Bitcoin’s post-quantum migration will be harder than Taproot and needs to start now, Project Eleven CEO says
Alex Pruden said the asymmetry between acting on a post-quantum signature scheme today and waiting for certainty about quantum-computing hardware timelines means Bitcoin developers should move from research into production.
By Jeffrey Albus|Edited by Nikhilesh De May 6, 2026, 10:14 p.m. 3 min readMake preferred on
What to know:
- Project Eleven CEO Alex Pruden told CoinDesk’s Consensus Miami conference Wednesday that Bitcoin’s developer community should move from research into production on a post-quantum signature option rather than waiting for certainty about quantum-computer timelines.
- He said the migration will be substantially harder than Taproot, which took roughly five years and remained opt-in, because every bitcoin user, wallet and exchange will need to participate in a post-quantum migration to stay secure.
- Asked for his personal view, Pruden said recycling dormant quantum-vulnerable coins back into Bitcoin’s supply curve would put him “overall” on the confiscation side, though he stressed the community and market would ultimately decide.
Bitcoin’s developer community should stop waiting for certainty about quantum-computing timelines and focus on getting a post-quantum signature scheme into production, Alex Pruden, CEO of Project Eleven, told CoinDesk’s Consensus Miami conference on Wednesday.
Pruden said the asymmetry between acting now and waiting favors action.
“We added some new cryptography, we kind of built in this optionality, it turns out we didn’t need quite yet, but at least we have it,” he said, describing the worst case of moving early.
The worst case of moving late is far worse: a sufficiently capable quantum computer could derive private keys from any exposed public key using Shor’s algorithm, the 1994 algorithm that remains the canonical example of what a quantum machine can do that a classical one cannot.
Pruden valued the asset at stake at roughly $2.3 trillion.
“In a very real sense, someone with a sufficiently large and capable quantum computer kind of owns everyone’s digital assets or bitcoin for the public key that they can see,” Pruden said.

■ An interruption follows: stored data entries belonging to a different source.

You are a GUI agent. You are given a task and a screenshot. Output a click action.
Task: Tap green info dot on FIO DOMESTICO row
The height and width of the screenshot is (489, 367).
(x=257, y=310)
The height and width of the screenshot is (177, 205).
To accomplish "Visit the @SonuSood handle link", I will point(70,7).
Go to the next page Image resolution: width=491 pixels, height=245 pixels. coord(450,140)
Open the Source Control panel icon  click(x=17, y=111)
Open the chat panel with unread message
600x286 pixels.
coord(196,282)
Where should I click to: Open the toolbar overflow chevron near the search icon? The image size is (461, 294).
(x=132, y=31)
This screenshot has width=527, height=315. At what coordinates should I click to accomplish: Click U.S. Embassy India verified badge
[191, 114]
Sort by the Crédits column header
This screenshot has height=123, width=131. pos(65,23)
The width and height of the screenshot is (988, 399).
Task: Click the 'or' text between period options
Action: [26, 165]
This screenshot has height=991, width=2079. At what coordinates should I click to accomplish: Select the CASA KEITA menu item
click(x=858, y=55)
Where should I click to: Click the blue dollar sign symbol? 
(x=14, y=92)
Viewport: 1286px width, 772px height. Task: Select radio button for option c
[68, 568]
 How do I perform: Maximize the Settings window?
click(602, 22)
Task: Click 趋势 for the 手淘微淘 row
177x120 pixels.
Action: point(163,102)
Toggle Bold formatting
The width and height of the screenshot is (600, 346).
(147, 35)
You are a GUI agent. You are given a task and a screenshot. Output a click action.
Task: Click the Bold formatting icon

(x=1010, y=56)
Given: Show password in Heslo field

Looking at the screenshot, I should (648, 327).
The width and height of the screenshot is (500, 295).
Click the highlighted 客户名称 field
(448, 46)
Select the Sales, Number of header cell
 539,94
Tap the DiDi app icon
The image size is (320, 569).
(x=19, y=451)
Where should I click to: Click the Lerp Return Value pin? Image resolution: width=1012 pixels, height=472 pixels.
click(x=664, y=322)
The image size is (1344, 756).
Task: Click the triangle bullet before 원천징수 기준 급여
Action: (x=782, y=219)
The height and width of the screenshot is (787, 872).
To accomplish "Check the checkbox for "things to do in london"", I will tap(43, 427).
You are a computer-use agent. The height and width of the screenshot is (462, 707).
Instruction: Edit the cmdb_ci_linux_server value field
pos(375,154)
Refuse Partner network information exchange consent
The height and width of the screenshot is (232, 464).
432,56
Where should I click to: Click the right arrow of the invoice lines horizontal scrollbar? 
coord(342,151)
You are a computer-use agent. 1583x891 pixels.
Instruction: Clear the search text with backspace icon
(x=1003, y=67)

The path forward, Pruden said, is to introduce a new signature scheme into Bitcoin that does not rely on the classical math underlying the elliptic-curve digital signature algorithm, or ECDSA, it uses today.
The National Institute of Standards and Technology has standardized post-quantum schemes based on hash functions and lattices, he said, and Bitcoin community discussion has trended toward the hash-based option. BIP-360, proposed last year, laid groundwork for adding a quantum-resistant Taproot output type, and Blockstream has deployed a hash-based signature scheme on its Liquid Network.
“Moving stuff out of just research into production is, I think, actually what we need to focus on,” Pruden said. “Let’s focus on the D of R&D.”
The migration will be substantially harder than the Taproot upgrade, Pruden warned.
“Taproot took five years, but that’s not even really the entire challenge that this will take.” Where Taproot was opt-in and most users never bothered migrating, every bitcoin holder and every wallet, exchange and institution that touches the asset will need to participate in a post-quantum migration.
Pruden said the timing risk is severe: if a quantum computer arrives before users have migrated, an attacker could front-run pending transactions within a single block time, paying a higher fee to capture funds whose private keys it has just derived.
Pressed on the unresolved debate over what to do with bitcoin sitting in dormant, quantum-vulnerable addresses, Pruden urged the community to defer that fight and focus on the migration itself. Harper framed that debate as involving upward of 5 million dormant coins, including coins attributed to Satoshi Nakamoto via the so-called “Patoshi” pattern of early miner blocks.
“The question of the Satoshi coins in particular is a hard one,” Pruden said, because it puts two philosophical commitments in tension: Bitcoin’s fixed-supply ethos and its commitment to digital property rights. Asked for his personal lean, Pruden said the dormant coins could potentially be “recycle[d] back into the end of the supply curve” to extend Bitcoin’s mining-incentive runway after the block subsidy runs out.
“If you put me on the hot seat, that’s probably what I would say,” Pruden said. “So I guess overall would be the confiscation side. But again, I think ultimately, the community is going to decide. The institutions and the market are going to decide.”
On whether Bitcoin Core developers are taking the threat seriously, Pruden said the answer is mixed. “Core is not a monolithic entity. So I think there are definitely [some] in Core that are taking it seriously. I think there are some people that have the opinion” that quantum computers will never arrive. He pointed to the broader scientific community as a counterweight: “The majority of physicists out there, if you ask them this, they’ll say, yes, it will be a thing. And by the way, many of them believe that the timelines are accelerating.”
The same physics that makes quantum computers a threat to existing cryptography may also seed the next generation of cryptographic primitives, he said, citing key-exchange protocols based on quantum entanglement and certified-randomness work that won the Turing Award last year.